There is also absolutely 0 reason these degrees should cost so much. If we want to keep a guaranteed student loan program it should be restricted in the amount that can be borrowed and it should only be usable at local community colleges that cost under $5k a year. Nothing about education necessitates spending more than that.



The degrees do pay for themselves on average. Bachelor's degreeholders have median earnings $525/week higher than high school graduates (https://www.bls.gov/careeroutlook/2022/data-on-display/educa...), which over the course of a career would cover even the most egregious student debt loads. That's precisely why it's a hard problem; we could just warn kids not to jump into the debt trap if it weren't genuinely worth the cost.


I heard an interesting fact a couple of days ago,

The median student that graduated from college starting in 2009 had more debt than what they started with after 12 years and it's only gotten worse.

So your belief that it will cover the most egregious is not true for the median student. Given that, I'm also interested in how those lifetime earnings increases are distributed across degrees.


This kind of "fact" always raises alarm bells for me. Did you hear it because it's true, or because it sounds compelling while being impractical to disprove?


Here is a source I found and repayment rates tanked after 2009

https://www.mckinsey.com/industries/education/our-insights/t...

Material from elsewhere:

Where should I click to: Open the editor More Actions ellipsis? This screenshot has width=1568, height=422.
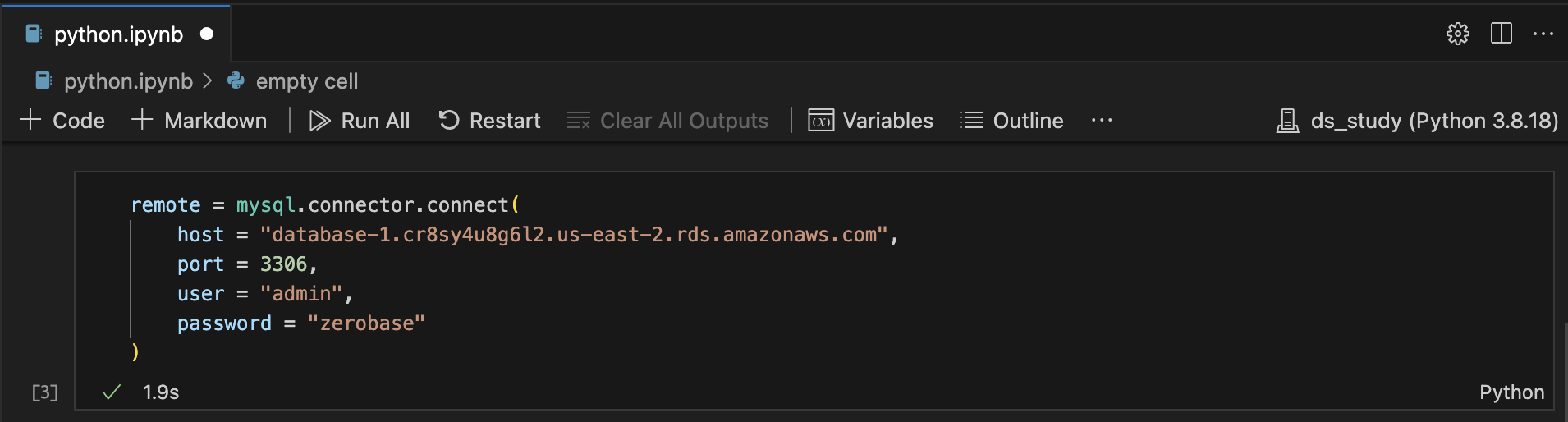1543,34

This source strongly suggests that the original claim is not true. I don't understand exactly what the X axis is meant to be, but if we assume the 2012 number is meant to represent 2009 graduates, it seems incredibly unlikely that the median graduate has made no progress after 12 years if ~62% of them began making progress after 3 years.

(Can you come up with a story where the two numbers might be consistent? Probably, yeah. Thus the impracticality of disproving weird conditional statistics like this.)


I can't find the source for the stat I mentioned originally but the data I did find doesn't paint the rosy picture of a getting college degree with debt being an unambiguously +EV decision.